Resource utilization and performance metrics for Cloudera AI Workbench
Understand how to access Cloudera AI Workbench and explore detailed information on Cloudera AI workloads, including infrastructure analysis for nodes, pods, namespaces, and more.
How to access the Cloudera AI Workbench
- Navigate to the Cloudera AI data service, and select the Cloudera AI Workbench from the workbench list.
- Navigate to the Cloudera AI summary page. In the Workbench Usage Analysis section, from the active workbenches list, click the workspace name link.
How to select a time range
By default, displays workload data for the last 24 hours. You can select a different time range from the time range list. All charts and tables on the dashboard are updated to reflect the workload data for the selected period. For information about the time-range list options, see Specifying a time range.
How the workload performance metrics within the selected workbench are represented
- Total Cloudera AI WORKLOADS: A bar chart illustrates the aggregate count of total Cloudera AI workloads within the selected workbench, categorized by jobs, sessions, applications, and models. Each category is depicted by horizontal bars, with their values summed up. The highest value is prioritized at the top.
- FAILED Cloudera AI WORKLOADS: A bar chart visualizes the combined count of total Cloudera AI workloads and unsuccessful ones within the selected workbench, categorized by jobs, sessions, applications, and models. Each classification is represented by horizontal bars, aggregating their respective values. The highest count of failed workloads takes precedence at the top.
- AVERAGE SYSTEM BUSYNESS: A line chart displays the average consumption of resources for the selected workbench, illustrated as a percentage. This metric indicates whether you over-allocate or under-allocate resources to the selected workbench.
- Cloudera AI Workloads Execution Trends: A trend chart illustrates total and failed workloads according to the average system busyness time range.
- Usage Analysis: A bar chart displays an analysis of individual
workloads, projects, users, and teams within the workbench based on busyness metrics.
- Cloudera AI workloads: Lists top 25 workloads.
- Projects: Lists the projects to which the workload belongs.
- Users: Lists users running workloads based on namespaces.
- Teams: Lists the team if the workload is part of a project
that belongs to a team.
You can filter workloads, projects, users, and teams by the following categories to identify those with higher CPU, GPU, and memory usage: CPU Allocated, GPU Allocated, and Memory Allocated.
These insights help administrators understand which user and the project heavily consumes resources and takes system time. Accordingly, the administrator can monitor and manage projects.
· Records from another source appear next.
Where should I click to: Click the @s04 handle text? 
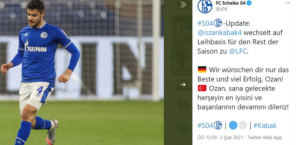[x=221, y=9]
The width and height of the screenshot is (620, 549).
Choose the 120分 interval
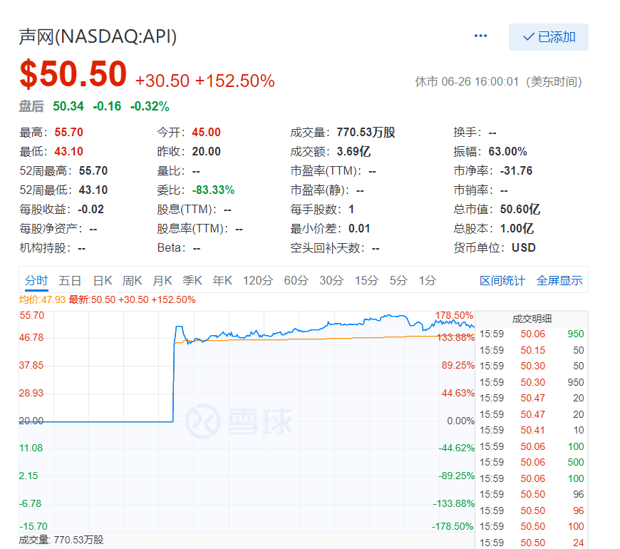click(x=257, y=281)
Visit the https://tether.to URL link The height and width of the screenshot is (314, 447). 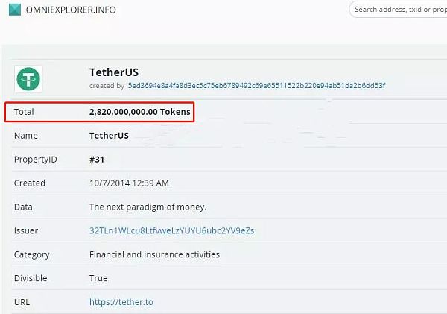coord(121,302)
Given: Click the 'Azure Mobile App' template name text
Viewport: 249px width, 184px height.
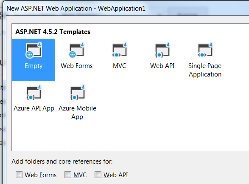Looking at the screenshot, I should (x=77, y=113).
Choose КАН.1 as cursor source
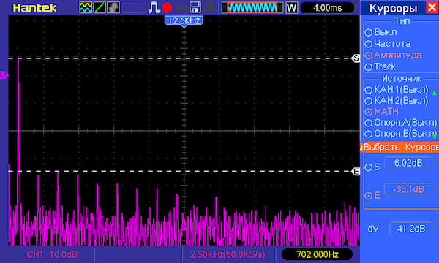This screenshot has height=263, width=439. (x=397, y=90)
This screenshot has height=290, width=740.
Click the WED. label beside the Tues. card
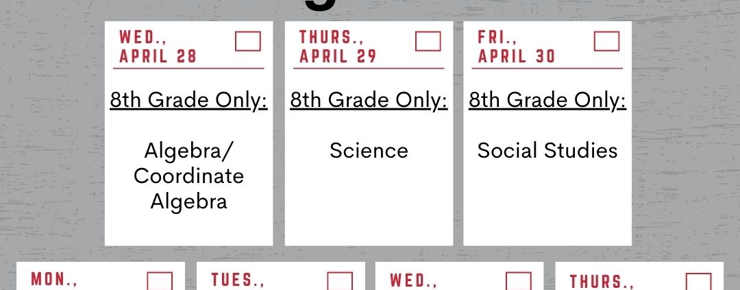413,280
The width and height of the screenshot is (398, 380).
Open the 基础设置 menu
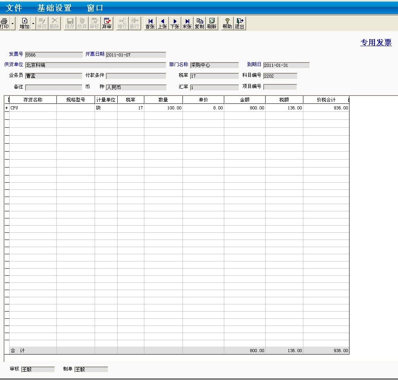coord(54,8)
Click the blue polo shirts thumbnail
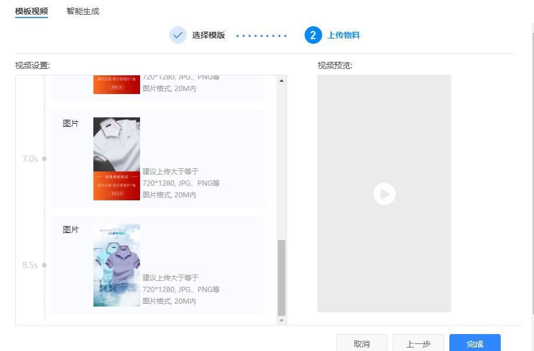Viewport: 534px width, 351px height. pyautogui.click(x=116, y=265)
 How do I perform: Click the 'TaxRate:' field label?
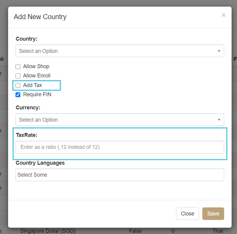[x=26, y=135]
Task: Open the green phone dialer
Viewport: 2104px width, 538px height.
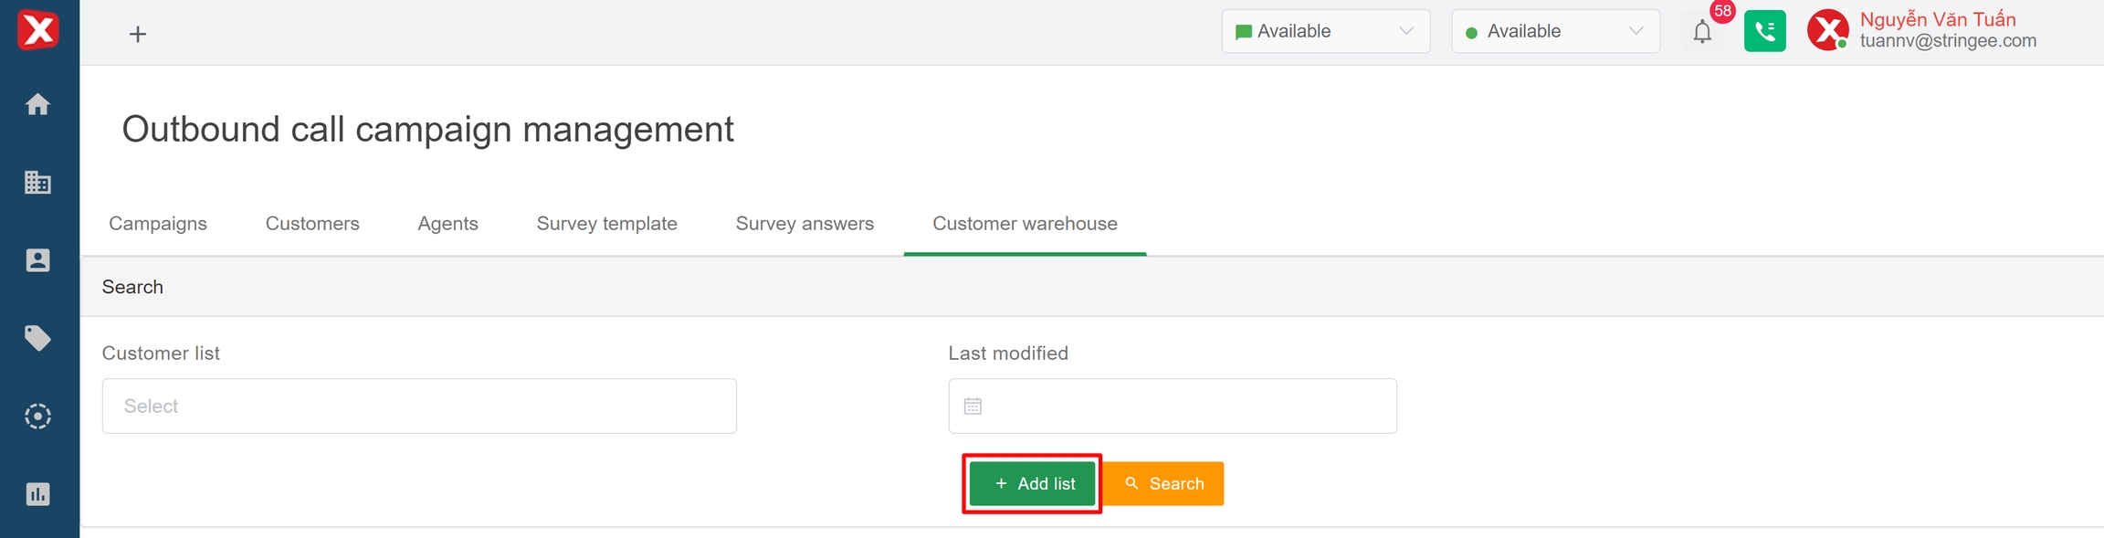Action: point(1764,32)

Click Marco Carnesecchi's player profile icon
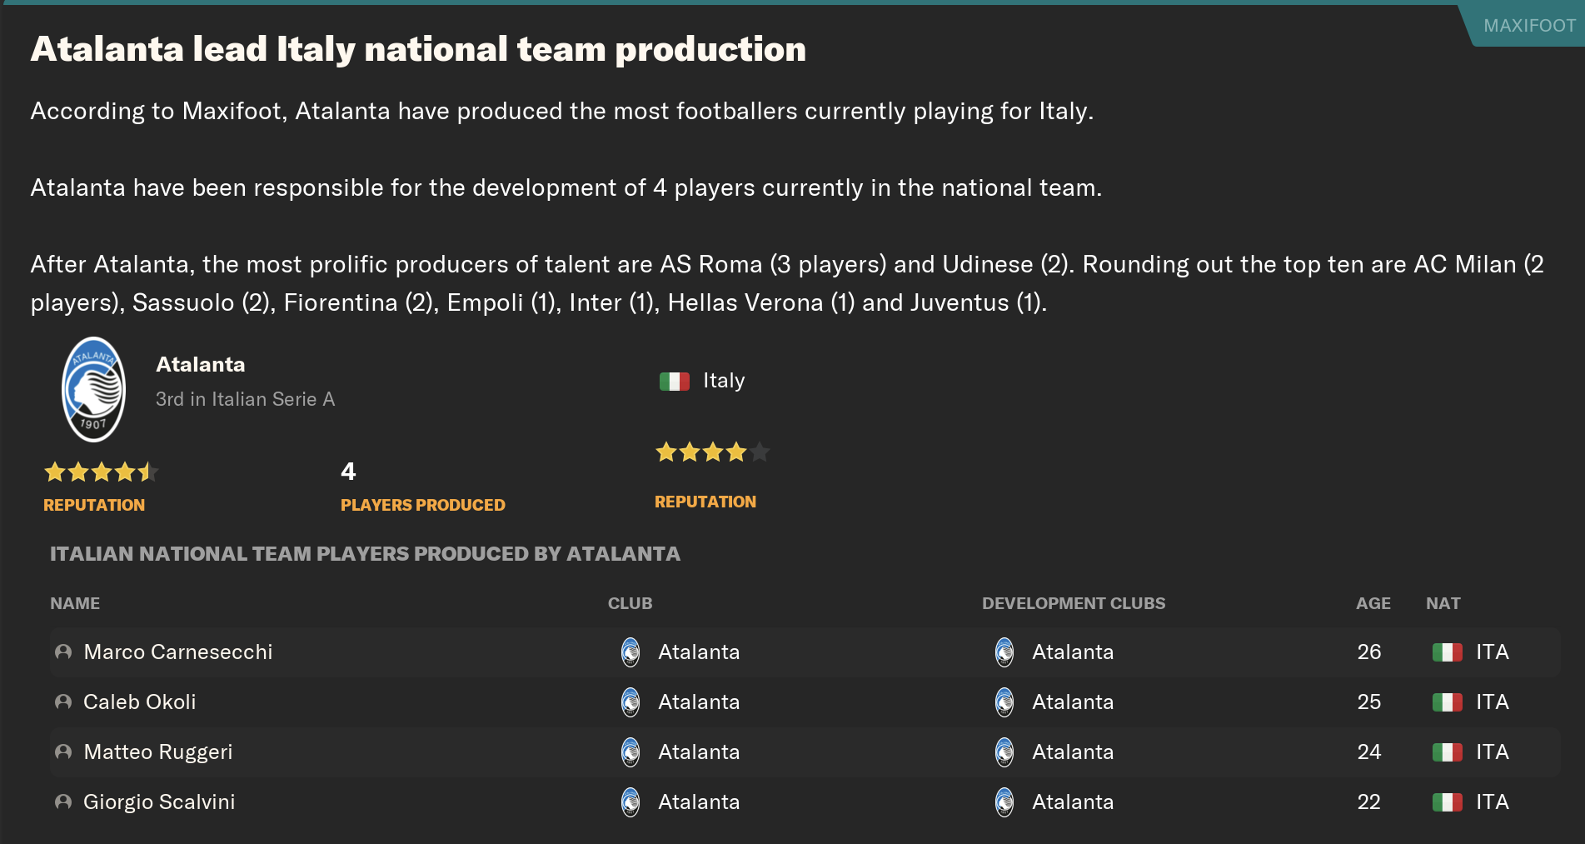(63, 652)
How to analyze resource usage by nodes
- Total: Shows aggregated usage across the nodes, depicting total used and allocated values, with scale-up and scale-down actions indicated.
- Top 5 busiest: Displays the top five nodes that consumed more resources based on the busyness metrics, calculated based on the actual usage values, not the percentage.
- Bottom 5 busiest: Displays the bottom five nodes, calculated based on the actual usage values, not the percentage.
- Custom 5: Allows you to filter custom five nodes. Select five or less than five nodes and click Apply.
Resource utilization within the workbench
Evaluate how effectively computational resources are utilized within the workbench.
- CPU: Provides a historical view of CPU usage with individual workbench granularity. Hover over to view CPU usage in percentage and actual CPU usage compared to available CPU usage.
- GPU: Provides a historical overview of GPU usage at the node level. Hover over to see how much GPU core used compared to the allocated GPU cores.
- Memory: Provides a historical view of memory usage within the workbench. Hover over to view memory usage in percentage and memory used compared to available memory.
- GPU Memory: Provides a historical view of GPU memory usage at the node level. Hover over to view GPU memory usage in bytes and actual GPU memory used compared to the allocated GPU memory.
- Network: Offers a historical perspective on network activity, indicating the bytes received and transmitted over the network interface during processing. Hover over to view the number of bytes received by the selected workbench and the number of bytes transmitted by the workbench in a list form.
- Storage: Displays IOPS and Throughput (Hover over to view information on reads and writes in bytes/seconds).